The concept of networking is very often mentioned within IT, but examples of it do not come up nearly as often in my experience.
However recently I do have such an example. A colleague attended Autodesk University in late 2014, and attended a session regarding file collaboration for products like Autodesk Revit and AutoCAD.
This is an area which I have been struggling with for many years. How does one give LAN-like speed to a single set of data across many geographical locations? I’ve tried many solutions as posted about previously: DFSR, PeerLock, PeerSync, GlobalScape WAFS, Citrix XenApp and others.
And yet all of these have not proven effective enough to permanently rely upon.
But at Autodesk University the session was talking about Panzura. A representative of a company almost exactly like mine was talking about the benefits, and how it has solved the file collaboration problem for them.
When this news was returned I became very excited, and eventually came across this testimonial video: this video is even more evidence that this might be the right path to travel down.
I was put in direct contact with this representative and can now communicate without sales over-exaggerating the benefits of the product.

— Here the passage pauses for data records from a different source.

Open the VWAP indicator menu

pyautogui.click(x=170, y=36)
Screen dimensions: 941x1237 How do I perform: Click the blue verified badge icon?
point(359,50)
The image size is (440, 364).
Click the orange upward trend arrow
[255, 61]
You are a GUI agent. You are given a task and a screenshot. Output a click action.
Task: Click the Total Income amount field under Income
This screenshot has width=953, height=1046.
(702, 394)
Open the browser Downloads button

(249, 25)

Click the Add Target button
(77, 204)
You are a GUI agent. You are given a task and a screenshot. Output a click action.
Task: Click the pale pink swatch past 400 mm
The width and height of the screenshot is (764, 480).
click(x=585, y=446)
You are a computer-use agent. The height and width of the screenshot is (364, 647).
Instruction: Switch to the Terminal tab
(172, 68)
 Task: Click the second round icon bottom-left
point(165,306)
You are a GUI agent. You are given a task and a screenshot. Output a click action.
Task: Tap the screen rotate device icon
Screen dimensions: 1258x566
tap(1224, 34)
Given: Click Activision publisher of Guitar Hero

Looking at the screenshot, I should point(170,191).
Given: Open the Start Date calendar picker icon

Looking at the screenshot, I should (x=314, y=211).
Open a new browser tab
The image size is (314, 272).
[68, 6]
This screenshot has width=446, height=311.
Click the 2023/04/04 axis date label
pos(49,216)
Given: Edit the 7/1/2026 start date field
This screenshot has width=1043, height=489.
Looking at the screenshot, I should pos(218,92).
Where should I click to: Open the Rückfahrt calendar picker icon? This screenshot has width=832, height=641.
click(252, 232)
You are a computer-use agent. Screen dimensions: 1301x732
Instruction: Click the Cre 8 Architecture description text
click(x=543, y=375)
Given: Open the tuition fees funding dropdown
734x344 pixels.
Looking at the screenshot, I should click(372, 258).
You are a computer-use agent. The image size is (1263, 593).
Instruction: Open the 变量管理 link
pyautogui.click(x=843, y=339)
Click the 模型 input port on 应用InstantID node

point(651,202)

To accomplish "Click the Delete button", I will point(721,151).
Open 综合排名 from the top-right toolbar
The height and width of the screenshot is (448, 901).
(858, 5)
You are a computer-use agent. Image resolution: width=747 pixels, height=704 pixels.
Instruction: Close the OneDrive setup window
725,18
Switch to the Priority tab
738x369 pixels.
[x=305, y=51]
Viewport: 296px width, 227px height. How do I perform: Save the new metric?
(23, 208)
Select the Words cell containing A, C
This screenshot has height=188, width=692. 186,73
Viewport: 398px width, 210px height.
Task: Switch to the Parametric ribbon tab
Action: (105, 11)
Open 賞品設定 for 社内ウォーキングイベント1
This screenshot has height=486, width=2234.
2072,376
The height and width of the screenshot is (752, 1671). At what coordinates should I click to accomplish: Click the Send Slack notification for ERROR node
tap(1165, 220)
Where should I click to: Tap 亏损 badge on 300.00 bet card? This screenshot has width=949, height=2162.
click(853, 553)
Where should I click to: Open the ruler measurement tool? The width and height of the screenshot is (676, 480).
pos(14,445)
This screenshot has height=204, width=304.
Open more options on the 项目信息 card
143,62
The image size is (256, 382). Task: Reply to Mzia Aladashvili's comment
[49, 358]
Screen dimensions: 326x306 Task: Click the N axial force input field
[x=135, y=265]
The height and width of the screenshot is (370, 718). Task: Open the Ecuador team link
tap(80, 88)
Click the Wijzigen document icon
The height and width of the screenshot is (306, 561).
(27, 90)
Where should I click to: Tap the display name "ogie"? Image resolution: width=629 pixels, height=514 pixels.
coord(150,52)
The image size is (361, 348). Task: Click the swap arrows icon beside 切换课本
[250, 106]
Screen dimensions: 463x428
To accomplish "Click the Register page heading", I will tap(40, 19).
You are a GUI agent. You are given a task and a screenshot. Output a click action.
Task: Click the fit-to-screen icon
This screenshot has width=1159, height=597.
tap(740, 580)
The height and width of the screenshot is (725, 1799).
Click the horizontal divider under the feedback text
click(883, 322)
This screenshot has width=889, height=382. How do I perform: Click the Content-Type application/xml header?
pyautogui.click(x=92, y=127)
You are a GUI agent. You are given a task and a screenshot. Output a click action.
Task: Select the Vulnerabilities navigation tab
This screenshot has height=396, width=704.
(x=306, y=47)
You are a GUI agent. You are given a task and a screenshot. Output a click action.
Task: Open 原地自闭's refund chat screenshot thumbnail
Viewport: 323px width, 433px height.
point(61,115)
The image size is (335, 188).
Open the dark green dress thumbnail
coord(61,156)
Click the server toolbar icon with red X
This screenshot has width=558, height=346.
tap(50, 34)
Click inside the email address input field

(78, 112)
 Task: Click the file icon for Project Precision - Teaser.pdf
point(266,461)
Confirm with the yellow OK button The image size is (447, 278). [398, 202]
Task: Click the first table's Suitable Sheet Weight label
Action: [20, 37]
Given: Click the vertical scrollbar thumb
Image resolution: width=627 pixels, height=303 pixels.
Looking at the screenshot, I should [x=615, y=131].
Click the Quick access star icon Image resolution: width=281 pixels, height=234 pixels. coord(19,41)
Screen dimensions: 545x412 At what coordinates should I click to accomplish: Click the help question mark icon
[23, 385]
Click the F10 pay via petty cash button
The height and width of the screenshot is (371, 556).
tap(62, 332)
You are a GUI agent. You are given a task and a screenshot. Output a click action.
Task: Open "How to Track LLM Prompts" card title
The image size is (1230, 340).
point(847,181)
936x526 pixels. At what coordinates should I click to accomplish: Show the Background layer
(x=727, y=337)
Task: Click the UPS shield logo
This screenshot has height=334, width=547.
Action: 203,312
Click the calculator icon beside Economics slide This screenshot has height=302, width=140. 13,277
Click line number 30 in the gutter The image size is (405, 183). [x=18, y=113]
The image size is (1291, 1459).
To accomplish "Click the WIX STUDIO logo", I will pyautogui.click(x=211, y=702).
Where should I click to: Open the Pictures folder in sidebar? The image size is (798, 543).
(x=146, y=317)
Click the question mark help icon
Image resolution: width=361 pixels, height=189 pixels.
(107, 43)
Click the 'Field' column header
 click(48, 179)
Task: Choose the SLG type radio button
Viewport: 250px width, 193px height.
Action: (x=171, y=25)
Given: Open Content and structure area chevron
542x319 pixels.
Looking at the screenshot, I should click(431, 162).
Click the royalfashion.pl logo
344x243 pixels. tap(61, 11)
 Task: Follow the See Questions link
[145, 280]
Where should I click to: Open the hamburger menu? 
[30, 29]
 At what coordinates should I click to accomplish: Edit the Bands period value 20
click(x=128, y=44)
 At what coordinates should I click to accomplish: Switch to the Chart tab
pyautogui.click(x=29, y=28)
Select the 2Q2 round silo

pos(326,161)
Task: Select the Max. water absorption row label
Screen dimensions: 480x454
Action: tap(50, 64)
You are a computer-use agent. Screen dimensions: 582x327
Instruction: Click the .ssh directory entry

There is still a large amount of research and testing ahead before Panzura can be seriously considered in my environment, however it is something I would not have seriously considered without the networking.
2 thoughts to “Benefits of networking – and Panzura”
Just curious how you got on with testing Panzura and Revit?
Warren and Mahoney Architects
Hi Peter, I never actually progressed to a trial of Panzura. The two primary factors in this were price per office, and the lack of Hyper-V support for a virtual controller. According to a webinar that I attended last week, they STILL don’t have Hyper-V support.
I’ve begun taking a closer look at Nasuni lately; while they are more of a full-package service including the cloud storage/connectivity, it seems like a better solution overall.